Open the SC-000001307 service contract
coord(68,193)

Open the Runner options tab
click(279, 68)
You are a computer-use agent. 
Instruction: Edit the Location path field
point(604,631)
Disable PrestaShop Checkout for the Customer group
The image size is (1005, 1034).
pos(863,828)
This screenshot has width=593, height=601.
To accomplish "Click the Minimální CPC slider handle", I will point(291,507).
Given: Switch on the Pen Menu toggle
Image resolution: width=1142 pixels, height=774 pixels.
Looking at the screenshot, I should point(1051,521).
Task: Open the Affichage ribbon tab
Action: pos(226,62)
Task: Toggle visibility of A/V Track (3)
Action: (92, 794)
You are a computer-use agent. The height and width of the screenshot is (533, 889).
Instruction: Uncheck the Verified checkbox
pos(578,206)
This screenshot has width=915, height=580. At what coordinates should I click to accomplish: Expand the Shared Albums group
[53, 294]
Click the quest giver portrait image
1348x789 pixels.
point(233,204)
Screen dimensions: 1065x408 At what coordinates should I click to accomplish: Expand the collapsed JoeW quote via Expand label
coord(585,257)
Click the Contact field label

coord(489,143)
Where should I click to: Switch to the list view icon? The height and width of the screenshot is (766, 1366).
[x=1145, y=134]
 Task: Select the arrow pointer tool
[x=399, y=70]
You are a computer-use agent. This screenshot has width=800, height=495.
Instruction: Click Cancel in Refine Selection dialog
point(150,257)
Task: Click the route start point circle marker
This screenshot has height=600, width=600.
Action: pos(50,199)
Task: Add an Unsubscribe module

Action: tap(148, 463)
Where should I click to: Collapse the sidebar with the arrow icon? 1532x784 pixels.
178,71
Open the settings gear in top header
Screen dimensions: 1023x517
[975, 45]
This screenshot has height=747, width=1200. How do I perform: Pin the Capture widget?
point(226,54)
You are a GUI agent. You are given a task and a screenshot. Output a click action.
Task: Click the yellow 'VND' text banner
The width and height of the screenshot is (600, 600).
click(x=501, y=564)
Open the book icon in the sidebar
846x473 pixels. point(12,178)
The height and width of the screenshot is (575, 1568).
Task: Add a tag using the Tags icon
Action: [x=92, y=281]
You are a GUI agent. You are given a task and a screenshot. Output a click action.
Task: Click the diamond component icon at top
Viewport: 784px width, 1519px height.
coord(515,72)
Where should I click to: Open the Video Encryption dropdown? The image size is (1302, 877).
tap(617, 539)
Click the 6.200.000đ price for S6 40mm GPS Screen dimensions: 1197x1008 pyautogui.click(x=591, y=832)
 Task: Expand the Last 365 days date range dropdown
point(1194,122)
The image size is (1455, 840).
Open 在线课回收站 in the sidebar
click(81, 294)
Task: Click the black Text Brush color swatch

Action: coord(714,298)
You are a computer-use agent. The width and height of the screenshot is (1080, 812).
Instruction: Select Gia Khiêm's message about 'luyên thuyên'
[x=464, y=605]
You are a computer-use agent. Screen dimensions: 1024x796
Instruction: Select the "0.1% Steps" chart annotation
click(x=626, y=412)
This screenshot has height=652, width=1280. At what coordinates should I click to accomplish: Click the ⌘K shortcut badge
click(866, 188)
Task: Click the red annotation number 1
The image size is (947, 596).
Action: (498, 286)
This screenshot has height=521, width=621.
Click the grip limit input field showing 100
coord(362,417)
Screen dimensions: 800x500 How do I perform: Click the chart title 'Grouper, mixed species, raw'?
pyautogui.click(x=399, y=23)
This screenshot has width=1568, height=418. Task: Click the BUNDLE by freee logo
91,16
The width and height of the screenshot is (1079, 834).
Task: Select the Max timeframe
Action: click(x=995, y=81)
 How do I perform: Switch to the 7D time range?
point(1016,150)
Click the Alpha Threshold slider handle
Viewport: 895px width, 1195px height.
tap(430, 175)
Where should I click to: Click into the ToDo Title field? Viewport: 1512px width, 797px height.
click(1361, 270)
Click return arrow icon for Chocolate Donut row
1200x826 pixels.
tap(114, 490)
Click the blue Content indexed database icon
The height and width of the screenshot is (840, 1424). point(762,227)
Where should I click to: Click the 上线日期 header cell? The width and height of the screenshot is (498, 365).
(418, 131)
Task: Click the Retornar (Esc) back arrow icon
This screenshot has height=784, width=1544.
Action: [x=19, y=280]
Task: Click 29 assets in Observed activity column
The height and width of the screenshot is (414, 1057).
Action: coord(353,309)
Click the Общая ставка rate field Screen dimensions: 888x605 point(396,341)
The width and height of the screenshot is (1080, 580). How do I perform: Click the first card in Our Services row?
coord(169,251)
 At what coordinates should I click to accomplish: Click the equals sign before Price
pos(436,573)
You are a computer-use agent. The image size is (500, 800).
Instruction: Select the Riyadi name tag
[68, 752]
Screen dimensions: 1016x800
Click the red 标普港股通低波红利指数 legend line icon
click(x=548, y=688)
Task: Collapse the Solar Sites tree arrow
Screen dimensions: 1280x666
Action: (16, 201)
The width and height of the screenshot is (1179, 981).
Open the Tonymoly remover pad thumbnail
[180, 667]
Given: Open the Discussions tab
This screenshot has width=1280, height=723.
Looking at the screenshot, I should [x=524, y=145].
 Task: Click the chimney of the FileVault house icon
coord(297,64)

● WORK REQUEST
Bring together all lines in the records where the word "agent" is found.

● EXPECTED OUTPUT
You are a computer-use agent. 
You are a computer-use agent. The height and width of the screenshot is (533, 889).
You are a computer-use agent. This screenshot has width=800, height=495.
You are a GUI agent. You are given a task and a screenshot. Output a click action.
You are a GUI agent. You are given a task and a screenshot. Output a click action.
You are a computer-use agent. The width and height of the screenshot is (1080, 812).
You are a computer-use agent. Screen dimensions: 1024x796
You are a computer-use agent. The image size is (500, 800).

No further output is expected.